Es sind ja jeweils auch Ausländer beteiligt. Weshalb ist die Schweiz gerade für Rechtsextremisten derart attraktiv?

von Daeniken: Das gilt vor allem für Skinhead-Konzerte, die im Ausland oft verboten sind oder durch Auflagen erschwert werden. In der Schweiz ist das nicht generell der Fall. Es liegt an den zuständigen lokalen oder kantonalen Behörden, ein Konzert zu verbieten, wenn die öffentliche Sicherheit gefährdet werden könnte. Das führt dazu, dass bei uns allein im letzten Jahr mehr als zwei Dutzend Skinhead-Konzerte stattgefunden haben. In der Tat nahmen daran viele Ausländer teil, und es stimmt, dass sich zum Beispiel deutsche Rechtsextreme darüber freuen, dass dies in der Schweiz möglich ist.

Sie freuen sich aber weniger?

von Daeniken: Wir versuchen alles, damit solche Veranstaltungen nicht stattfinden können. Durch gezielte Einreisesperren können wir zum Beispiel die Einreise von Bands mit rassistischen Liedertexten verhindern. Wir wollen ja nicht zu einem rechtsextremen Sammelbecken in Europa verkommen. Das hat ungünstige Auswirkungen auf unsere Jungen. Die kommen in Kontakt mit scheinbar harmloser Musik, aber mit rassistischen Texten, und geraten dadurch in ein Umfeld, in dem wir sie tatsächlich lieber nicht sehen würden.

Sind für den 1. August Skinhead-Konzerte in der Innerschweiz geplant?

Von Daeniken: Ja, es liegen uns Hinweise vor, dass am Vorabend die eine oder andere Veranstaltung stattfindet.

Was empfehlen Sie der Bevölkerung? Sollen die Leute besser zu Hause feiern?

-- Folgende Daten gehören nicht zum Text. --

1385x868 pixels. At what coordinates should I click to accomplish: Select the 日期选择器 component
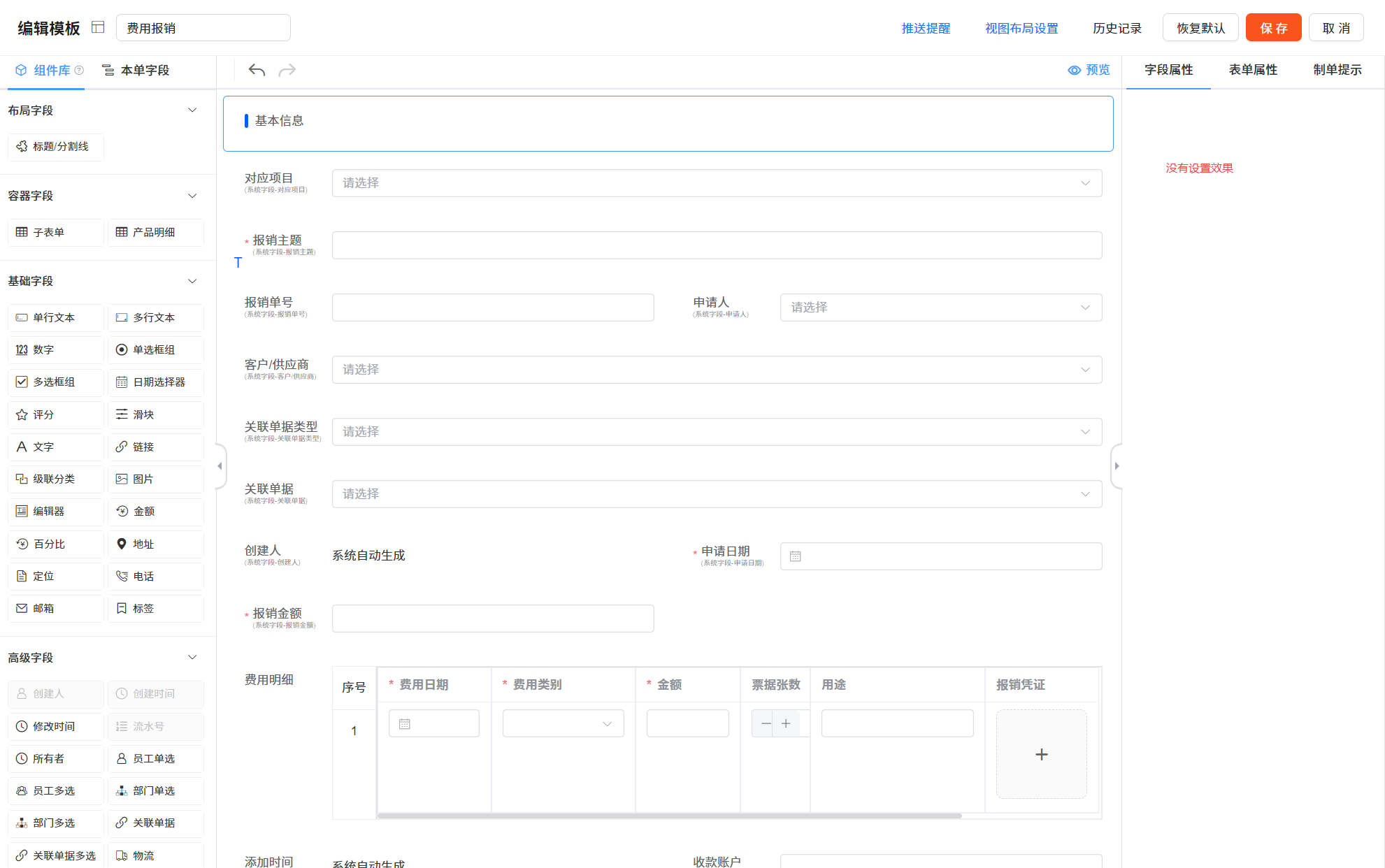point(156,382)
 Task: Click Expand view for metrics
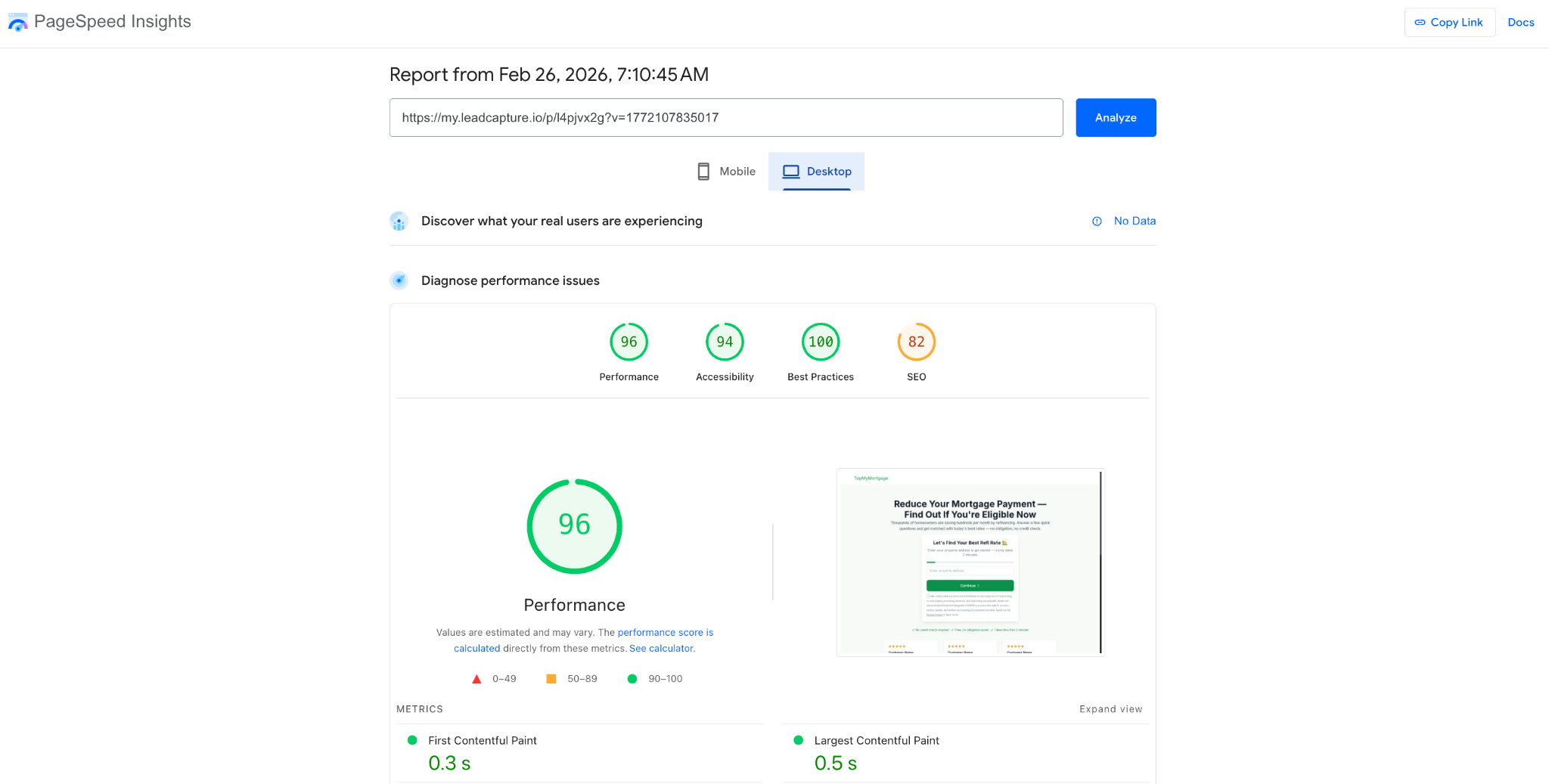(x=1110, y=709)
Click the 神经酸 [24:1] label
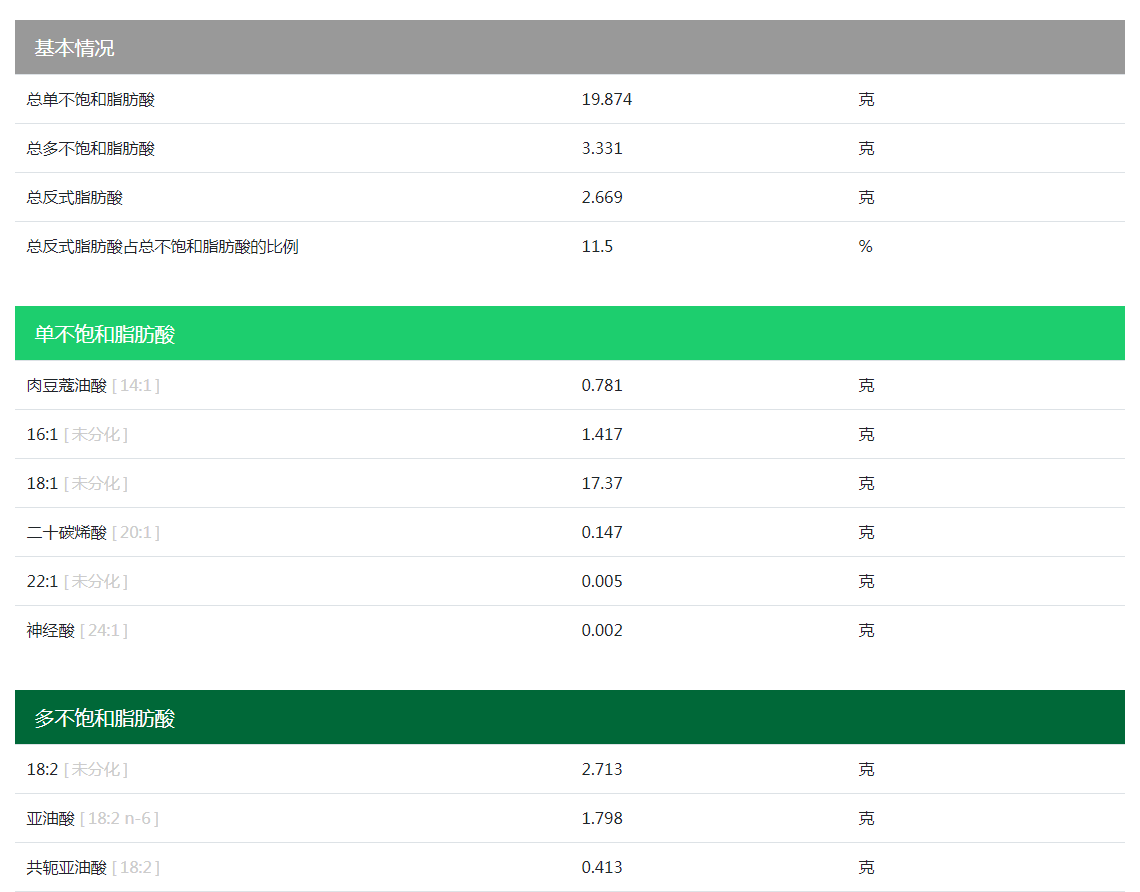 77,631
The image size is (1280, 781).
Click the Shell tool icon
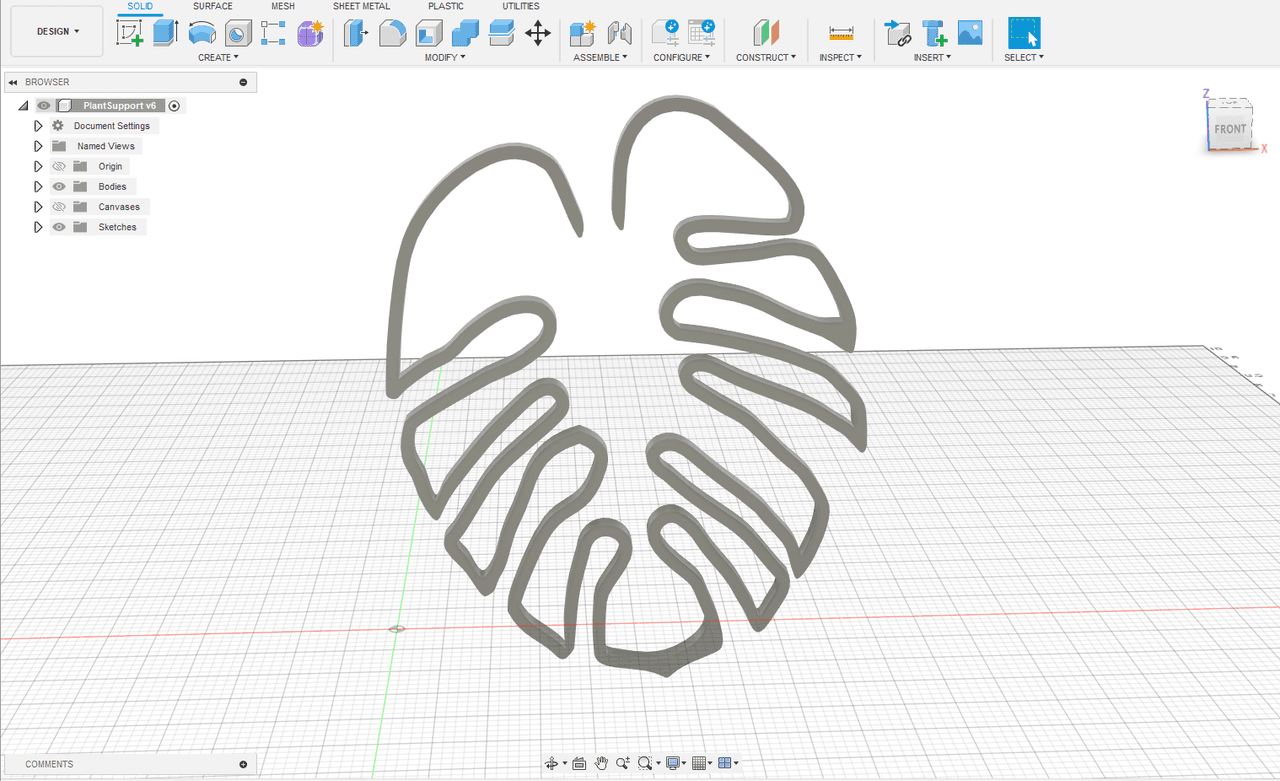[429, 33]
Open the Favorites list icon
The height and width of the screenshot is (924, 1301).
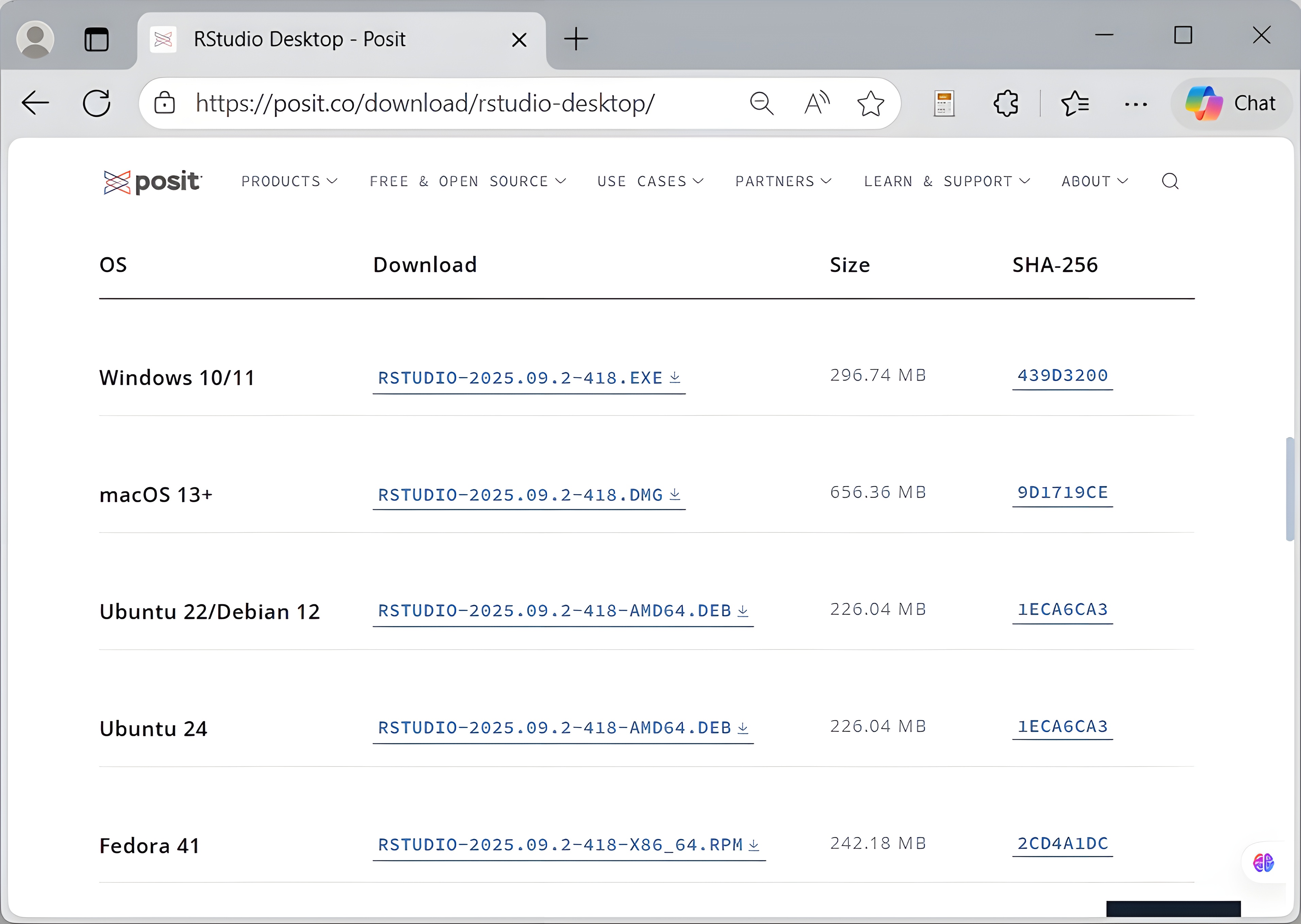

von Daeniken: Auf gar keinen Fall! Man soll den 1. August im Bewusstsein begehen, dass es vielleicht ein paar Leute gibt, die den Anlass für ihre eigenen Zwecke ausnützen. Wo das passiert, soll man sich fernhalten, um nicht in gewalttätige Auseinandersetzungen einbezogen zu werden. Das darf aber niemanden daran hindern, den Geburtstag unseres Landes so zu feiern, wie er oder sie es geplant hatte.

Wie lautet denn Ihre Prognose für den kommenden Sonntag?

von Daeniken: Ich glaube, dass der 1. August im grossen Ganzen ein schöner Abend sein wird, den man an den allermeisten Orten in Würde feiern können wird. Möglicherweise werden auf dem Rütli, in Brunnen, in Luzern oder an anderen Orten in der Zentralschweiz die offiziellen Feiern durch Aktionen begleitet. Eventuell werden die Gegenkundgebungen zu Konfliktsituationen führen. Die Polizei steht aber bereit mit einem angepassten, flexiblen Dispositiv, um sofort einwirken und die Sicherheit gewährleisten zu können.

* Urs von Daeniken ist Chef des Dienstes für Analyse und Prävention im Bundesamt für Polizei, wie der Inland-Nachrichtendienst der Schweiz heisst.